Fuente: Mundo Agropecuario BET 18/08/2024 11:23:13 hs

Los microARN pueden hacer que las plantas sean más capaces de soportar sequías, salinidad, patógenos y más. Sin embargo, en un estudio publicado en Nature Plants , los científicos de Texas A&M AgriLife Research… La entrada El estudio de microARN prepara el terreno para mejorar los cultivos se publicó primero en Mundo Agropecuario BET.


Los microARN pueden hacer que las plantas sean más capaces de soportar sequías, salinidad, patógenos y más. Sin embargo, en un estudio publicado en Nature Plants , los científicos de Texas A&M AgriLife Research muestran cuánto desconocíamos sobre los intrincados procesos que utilizan las plantas para producirlos.


Por Ashley Vargo, Universidad Texas A&M


Los microARN son pequeñas moléculas que pueden guiar a las proteínas para disminuir la expresión genética , y la ingeniería de versiones artificiales permite a los científicos apuntar a genes específicos para mejorar los cultivos.

«Aunque estas moléculas de microARN son muy pequeñas, su impacto es enorme», dijo Xiuren Zhang, Ph.D., profesor titular Christine Richardson en el Departamento de Bioquímica y Biofísica de la Facultad de Agricultura y Ciencias de la Vida de Texas A&M, profesor adjunto en el Departamento de Biología de la Facultad de Artes y Ciencias de Texas A&M e investigador principal del estudio.
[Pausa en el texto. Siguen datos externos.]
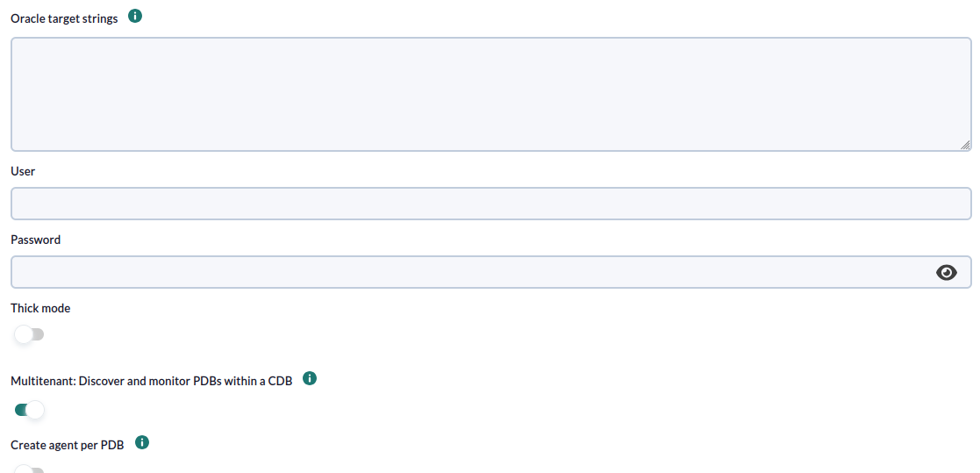The image size is (980, 473).
Task: Click the User field label
Action: point(23,171)
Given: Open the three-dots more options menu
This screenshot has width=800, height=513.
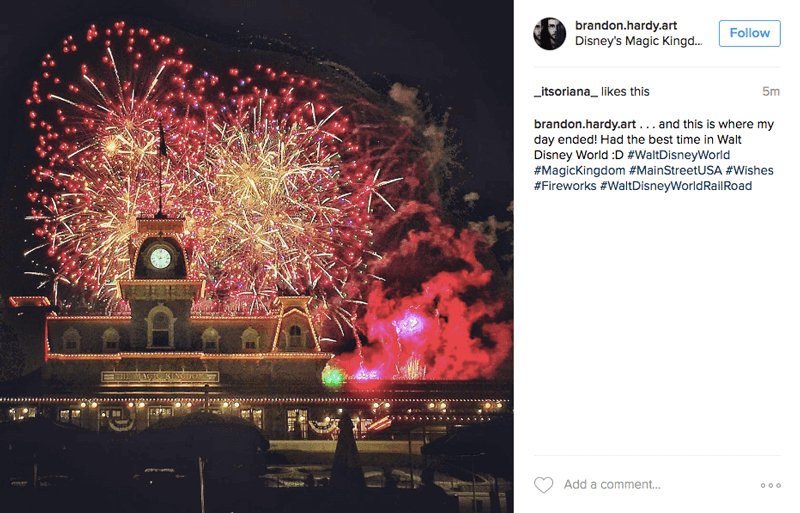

Utilizando mutaciones precisas y un diseño experimental inteligente, los investigadores de Texas A&M AgriLife reevaluaron el panorama de los microARN en el organismo modelo Arabidopsis thaliana y descubrieron que menos de la mitad de ellos fueron identificados correctamente como microARN, mientras que los demás están mal categorizados o requieren más investigación.

Además de aclarar las moléculas de microARN genuinas en Arabidopsis thaliana, el estudio proporciona un diseño experimental eficaz para repetir el análisis en otros cultivos e incluso en animales, que probablemente necesiten una revisión similar. Los descubrimientos del equipo también los ayudaron a crear pautas actualizadas para el diseño de microARN artificiales, lo que abre la puerta a la mejora en cultivos como el maíz, el trigo, la soja y el arroz.
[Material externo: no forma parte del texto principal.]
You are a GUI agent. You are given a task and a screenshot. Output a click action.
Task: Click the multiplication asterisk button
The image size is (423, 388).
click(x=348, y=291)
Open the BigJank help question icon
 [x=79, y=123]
Xingxing Yan, asistente de investigación de posgrado, y Changhao Li, Ph.D., investigador asociado postdoctoral, fueron los primeros coautores del estudio.

Un esfuerzo que ya lleva una década

Los microARN tienen una longitud uniforme de entre 21 y 24 nucleótidos, pero en las plantas, según Zhang, sus precursores tienen distintas formas y tamaños.

Debido a la diversidad estructural de los precursores, determinar qué características clave son más importantes para su procesamiento ha sido un desafío, y ha dejado la cuestión de cómo se generan los microARN en las plantas en gran medida sin explorar y sin verificar.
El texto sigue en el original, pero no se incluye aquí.